Submitted by
Assigned_Reviewer_7
Q1: Comments to author(s).
First provide a summary of the paper, and then address the following
criteria: Quality, clarity, originality and significance. (For detailed
reviewing guidelines, see
http://nips.cc/PaperInformation/ReviewerInstructions)
The authors address the problem of sparse principal
component analysis when more than a single component is to be estimated.
The standard method computes the principal components one-by-one and uses
a heuristic step often called "deflation" to switch to the next component.
This step-by-step sequential method is fragile and criticizing it is
absolutely natural. The authors suggest to estimate the matrix using
projection to the Fantope: the convex relaxation of the orthogonal
matrices.
The authors provide an efficient algorithmic scheme to
solve the problem and analyse the solution statistically.
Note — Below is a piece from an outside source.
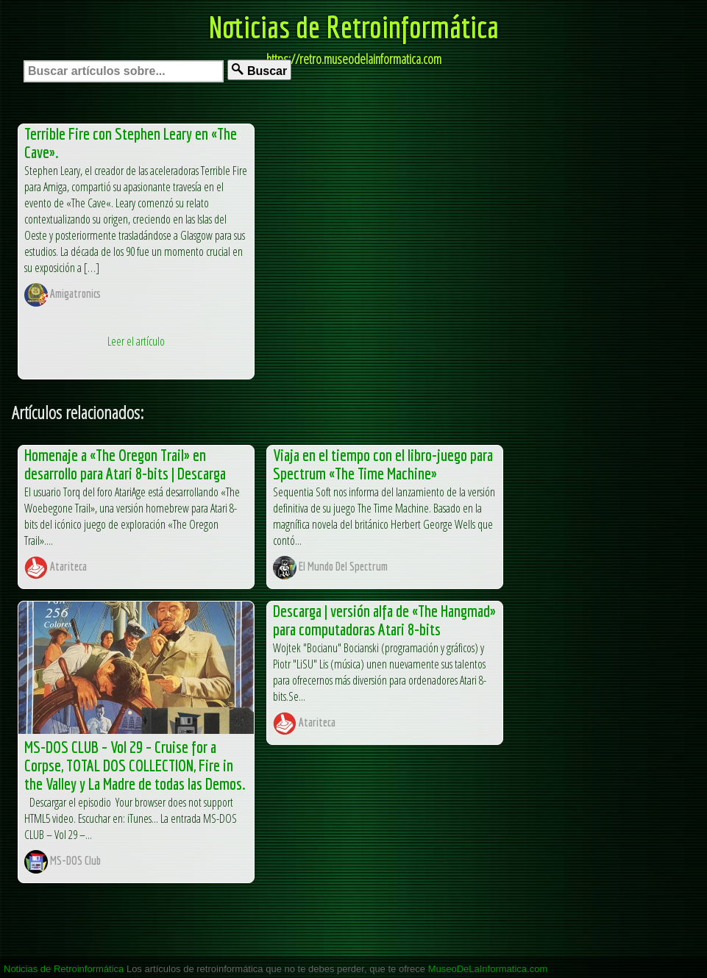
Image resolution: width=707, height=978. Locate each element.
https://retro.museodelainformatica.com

The paper is
well written and will interest people who are working on this very popular
topic.
An important question: why is the orthogonality constraint
crucial in sparse PCA? in fact in standard (desne / full) PCA it is a
consequence of the fact that the low-rank approximation of a matrix is
provided by the eigenvalue decomposition which has orthogonal factors.
Somehow when an extra sparsity assumption is maid why should we keep the
orthogonality?
The experimental section is not convincing. I would
have wished to see a phase-transition type of diagram to see when the
performance really outperforms the rival as the factors supports overlap.
The idea of computing multiple principal components at once had already
been tackled by Journee et al. (ref [8] in the paper, please name all the
authors by the way in [8]). Why is there no comparison with their method?
the code for their method is available online. There should be a numerical
comparison with a sparse matrix factorization method as well. Comparison
of the supports found by each method on real data may be interesting.
Q2: Please summarize your review in 1-2
sentences
The paper is about a relevant problem, is well written
and suggests a method which seems to be efficient for the goal fixed by
the authors. I would like however a more convincing discussion on the
orthogonality constraints which seem more embarrassing than useful. The
algorithm is an incremental update of DSPCA [1] using Fantope constraint,
and theoretical results are also mostly incremental, and not so exciting.
Submitted by
Assigned_Reviewer_8
Q1: Comments to author(s).
First provide a summary of the paper, and then address the following
criteria: Quality, clarity, originality and significance. (For detailed
reviewing guidelines, see
http://nips.cc/PaperInformation/ReviewerInstructions)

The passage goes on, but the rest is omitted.